▶ [SET PROBLEM]
Count the lines in the listing below that contain the string "pyautogui", matching case exactly, and reply with only that number.

▶ [SOURCE RECORDS]

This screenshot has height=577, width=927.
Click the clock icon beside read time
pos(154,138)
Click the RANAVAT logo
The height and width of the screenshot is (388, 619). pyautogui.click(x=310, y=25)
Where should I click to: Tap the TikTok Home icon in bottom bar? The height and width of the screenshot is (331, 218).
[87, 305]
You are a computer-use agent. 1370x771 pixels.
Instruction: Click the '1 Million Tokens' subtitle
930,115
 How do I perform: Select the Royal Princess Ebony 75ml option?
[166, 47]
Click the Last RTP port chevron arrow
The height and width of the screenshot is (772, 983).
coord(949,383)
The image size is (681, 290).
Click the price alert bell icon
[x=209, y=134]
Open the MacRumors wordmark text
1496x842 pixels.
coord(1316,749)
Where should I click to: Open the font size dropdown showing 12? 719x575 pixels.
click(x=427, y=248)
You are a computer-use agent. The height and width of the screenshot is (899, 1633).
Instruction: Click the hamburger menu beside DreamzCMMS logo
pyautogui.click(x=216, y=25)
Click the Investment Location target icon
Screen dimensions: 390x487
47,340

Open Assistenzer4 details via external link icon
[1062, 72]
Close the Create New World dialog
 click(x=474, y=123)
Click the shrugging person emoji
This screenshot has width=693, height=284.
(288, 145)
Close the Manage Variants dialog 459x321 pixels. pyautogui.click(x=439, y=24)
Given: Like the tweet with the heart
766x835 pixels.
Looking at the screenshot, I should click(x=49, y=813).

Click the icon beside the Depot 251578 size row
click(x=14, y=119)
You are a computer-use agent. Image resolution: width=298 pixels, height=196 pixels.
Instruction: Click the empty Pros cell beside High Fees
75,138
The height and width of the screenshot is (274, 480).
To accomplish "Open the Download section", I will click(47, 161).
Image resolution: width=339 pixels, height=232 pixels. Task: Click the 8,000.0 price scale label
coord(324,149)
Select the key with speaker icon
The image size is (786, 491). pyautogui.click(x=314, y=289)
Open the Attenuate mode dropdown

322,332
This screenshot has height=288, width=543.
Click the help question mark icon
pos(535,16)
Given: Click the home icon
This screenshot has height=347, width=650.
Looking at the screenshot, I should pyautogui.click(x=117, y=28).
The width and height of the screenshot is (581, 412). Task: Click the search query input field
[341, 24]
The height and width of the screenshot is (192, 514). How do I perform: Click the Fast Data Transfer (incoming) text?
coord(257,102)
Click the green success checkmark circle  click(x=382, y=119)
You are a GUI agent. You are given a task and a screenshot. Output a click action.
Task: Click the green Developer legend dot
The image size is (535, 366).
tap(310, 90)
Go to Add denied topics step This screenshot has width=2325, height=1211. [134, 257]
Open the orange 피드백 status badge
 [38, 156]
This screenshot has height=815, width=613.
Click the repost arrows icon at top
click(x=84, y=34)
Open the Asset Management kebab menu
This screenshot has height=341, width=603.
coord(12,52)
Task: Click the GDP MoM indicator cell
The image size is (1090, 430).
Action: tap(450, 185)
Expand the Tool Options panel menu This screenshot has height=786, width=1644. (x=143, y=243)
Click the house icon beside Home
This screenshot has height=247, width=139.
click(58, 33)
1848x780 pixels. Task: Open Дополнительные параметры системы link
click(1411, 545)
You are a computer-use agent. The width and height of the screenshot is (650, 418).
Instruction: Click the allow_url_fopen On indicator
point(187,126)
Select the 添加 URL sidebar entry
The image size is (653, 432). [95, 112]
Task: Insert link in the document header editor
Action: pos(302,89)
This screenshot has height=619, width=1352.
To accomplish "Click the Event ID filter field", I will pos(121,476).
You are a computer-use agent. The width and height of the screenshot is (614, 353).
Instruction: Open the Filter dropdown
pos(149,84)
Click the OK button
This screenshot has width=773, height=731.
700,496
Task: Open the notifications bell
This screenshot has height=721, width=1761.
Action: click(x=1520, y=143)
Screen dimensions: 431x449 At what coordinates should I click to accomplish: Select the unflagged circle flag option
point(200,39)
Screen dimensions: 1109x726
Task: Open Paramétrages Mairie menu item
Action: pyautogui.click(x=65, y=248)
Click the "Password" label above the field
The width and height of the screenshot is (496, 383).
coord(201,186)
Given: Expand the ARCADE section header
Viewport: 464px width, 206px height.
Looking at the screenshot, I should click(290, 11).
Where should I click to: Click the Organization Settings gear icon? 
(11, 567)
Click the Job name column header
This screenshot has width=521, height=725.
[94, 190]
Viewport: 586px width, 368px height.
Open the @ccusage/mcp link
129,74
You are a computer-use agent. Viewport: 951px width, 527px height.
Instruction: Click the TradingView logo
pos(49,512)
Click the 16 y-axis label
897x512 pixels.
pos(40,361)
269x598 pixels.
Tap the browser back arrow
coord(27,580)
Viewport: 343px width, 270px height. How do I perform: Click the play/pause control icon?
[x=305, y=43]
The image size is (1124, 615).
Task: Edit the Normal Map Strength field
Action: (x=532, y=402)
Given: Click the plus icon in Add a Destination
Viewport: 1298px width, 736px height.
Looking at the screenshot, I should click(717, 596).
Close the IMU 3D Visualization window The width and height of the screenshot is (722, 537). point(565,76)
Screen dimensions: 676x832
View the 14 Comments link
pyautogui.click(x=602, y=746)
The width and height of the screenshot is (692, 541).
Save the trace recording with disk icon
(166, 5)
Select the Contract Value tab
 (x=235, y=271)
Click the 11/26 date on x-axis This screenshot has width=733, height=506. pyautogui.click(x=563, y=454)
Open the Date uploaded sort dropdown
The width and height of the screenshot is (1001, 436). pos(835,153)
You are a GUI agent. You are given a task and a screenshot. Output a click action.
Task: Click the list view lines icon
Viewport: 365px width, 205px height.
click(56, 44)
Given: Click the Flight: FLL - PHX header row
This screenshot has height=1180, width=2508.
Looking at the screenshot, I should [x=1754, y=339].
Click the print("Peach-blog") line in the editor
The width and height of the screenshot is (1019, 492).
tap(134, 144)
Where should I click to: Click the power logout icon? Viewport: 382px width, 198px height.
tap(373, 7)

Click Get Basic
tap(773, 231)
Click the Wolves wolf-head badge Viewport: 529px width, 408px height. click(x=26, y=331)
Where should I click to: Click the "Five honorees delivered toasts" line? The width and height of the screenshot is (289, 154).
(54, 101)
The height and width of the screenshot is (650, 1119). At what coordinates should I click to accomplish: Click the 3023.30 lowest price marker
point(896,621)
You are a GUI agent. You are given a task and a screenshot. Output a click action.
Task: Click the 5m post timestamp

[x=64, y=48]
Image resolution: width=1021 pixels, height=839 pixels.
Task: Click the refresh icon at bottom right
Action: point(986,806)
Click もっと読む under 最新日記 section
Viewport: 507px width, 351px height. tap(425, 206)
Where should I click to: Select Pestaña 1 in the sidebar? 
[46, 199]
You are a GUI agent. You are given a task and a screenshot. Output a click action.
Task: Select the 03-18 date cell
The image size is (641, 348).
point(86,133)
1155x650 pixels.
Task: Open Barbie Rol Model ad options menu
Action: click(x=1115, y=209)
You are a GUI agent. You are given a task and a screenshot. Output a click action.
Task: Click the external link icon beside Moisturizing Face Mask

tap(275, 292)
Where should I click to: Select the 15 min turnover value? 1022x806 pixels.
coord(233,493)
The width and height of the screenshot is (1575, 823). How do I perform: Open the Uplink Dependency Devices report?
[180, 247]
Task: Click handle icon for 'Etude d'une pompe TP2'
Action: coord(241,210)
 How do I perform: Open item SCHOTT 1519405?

▶ [RESULT]
8